🤖 AI Summary
This study addresses the absence of a unified theoretical framework for explaining the emergence of collective intelligence in decentralized multi-agent systems. The authors propose a game-theoretic free energy principle, establishing the first variational framework that unifies Bayesian inference, game theory, and thermodynamics. By embedding local free energy minimization within stochastic games under constraints of bounded rationality and partial observability, they demonstrate that stationary points of collective free energy correspond to approximate Nash equilibria of the induced game and provide a Gibbs-distribution-based variational representation for cooperative games. The work introduces a novel free-energy formulation of the Harsanyi dividend to capture irreducible synergistic effects and reveals a non-monotonic relationship between perceptual precision and agent influence. The theory is validated across neural, biological, and artificial multi-agent systems, thereby unifying foundational principles of inference, thermodynamics, and game-theoretic equilibrium.
📝 Abstract
Collective intelligence emerges across biological, physical, and artificial systems without central coordination, yet a unifying principle governing such behaviour remains elusive. The Free Energy Principle explains how individual agents adapt through variational inference, while game theory formalises strategic interactions.

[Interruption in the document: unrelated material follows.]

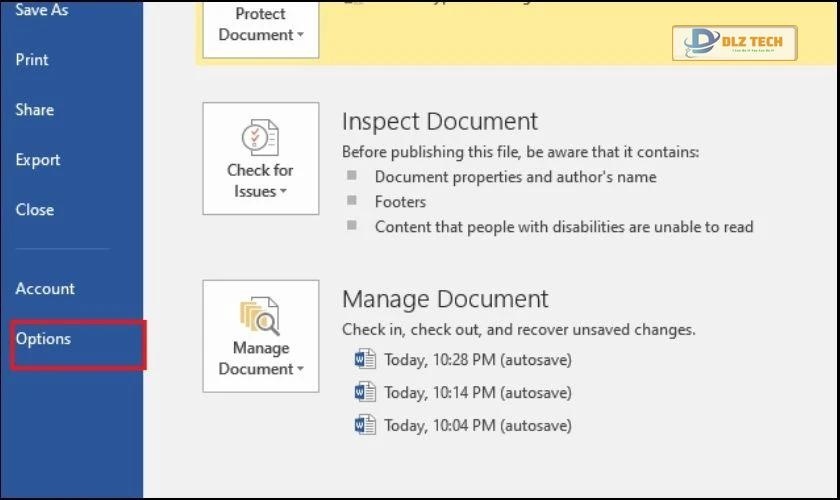Select Print in the backstage sidebar
The height and width of the screenshot is (500, 840).
pyautogui.click(x=32, y=60)
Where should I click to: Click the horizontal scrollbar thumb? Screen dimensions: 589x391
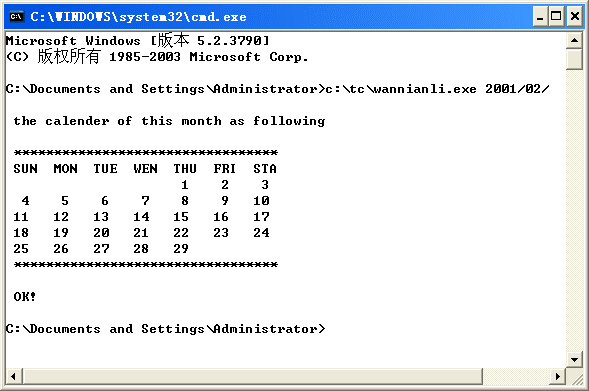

Here we introduce the Game-Theoretic Free Energy Principle, a unified framework showing that multi-agent systems performing local free-energy minimisation implicitly implement a stochastic game. We prove that, under bounded rationality and local information constraints, stationary points of collective free energy correspond to approximate Nash equilibria of an induced game. Conversely, a broad class of cooperative games admits a variational representation in which equilibria arise as Gibbs distributions over coalitions, establishing a bridge between Bayesian inference and strategic interaction. To characterise higher-order effects, we introduce a free-energy formulation of the Harsanyi dividend, isolating irreducible multi-agent synergy. This yields a predictive theory of cooperation, including a falsifiable non-monotonic relationship between sensory precision and agent influence. We validate this prediction across neural, biological, and artificial multi-agent systems. These results identify a common variational principle underlying inference, thermodynamics, and game-theoretic equilibrium.